Last updated on Feb 01, 2023

Summary: Many expats and digital nomads move to the Czech Republic for its low cost of living, excellent public transportation, and vibrant culture. The most popular cities for expats and digital nomads in the Czech Republic are Prague, Brno, and Ostrava. People looking for a place to live in the Czech Republic can search online for rental listings, contact real estate agents, or look for postings on expat forums. Additionally, many expats and digital nomads find accommodation through short-term rental websites such as Airbnb.

What do I need to know before moving to Czechia?

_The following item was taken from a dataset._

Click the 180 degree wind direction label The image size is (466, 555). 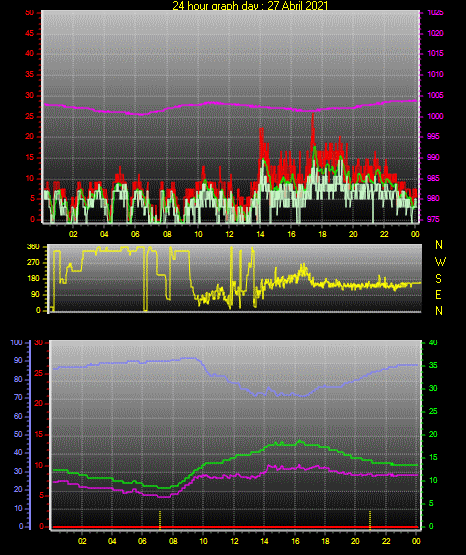tap(33, 279)
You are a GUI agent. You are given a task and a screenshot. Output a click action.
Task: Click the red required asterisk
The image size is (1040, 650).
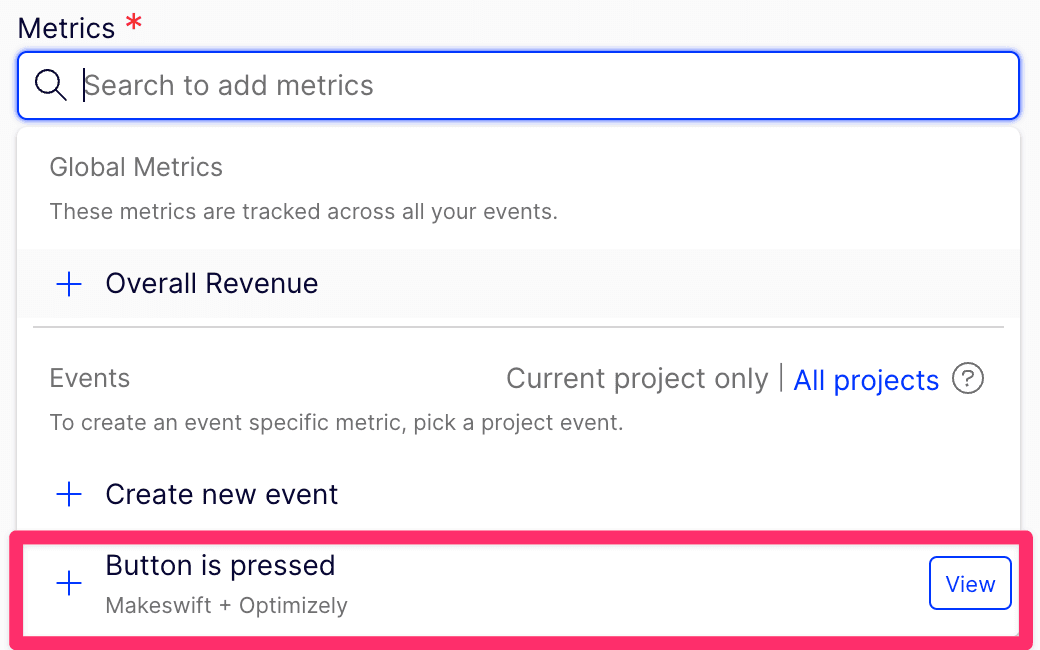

When we asked people what advice they would give someone preparing to move to Czechia, they said:

"Before moving to Czechia, it is important to know that the official language is Czech, although English is widely spoken. It is also important to know that the currency is the Czech koruna (CZK) and to get familiar with the cost of living. Be aware that the winter months can be cold and the summers hot, so pack accordingly. When it comes to healthcare, Czechia has a well-organised system, with residents able to access public healthcare for free. Those on a low income may also be eligible for state benefits. Visas and work permits may be required to move to Czechia, so it is advisable to research and plan ahead. Before moving it may be a good idea to learn about the culture, including local customs and traditions. Lastly, it may be helpful to secure temporary accommodation or secure a job before moving as the process of finding a long-term residence or job in Czechia can be quite lengthy," said another expat in Czech Rep.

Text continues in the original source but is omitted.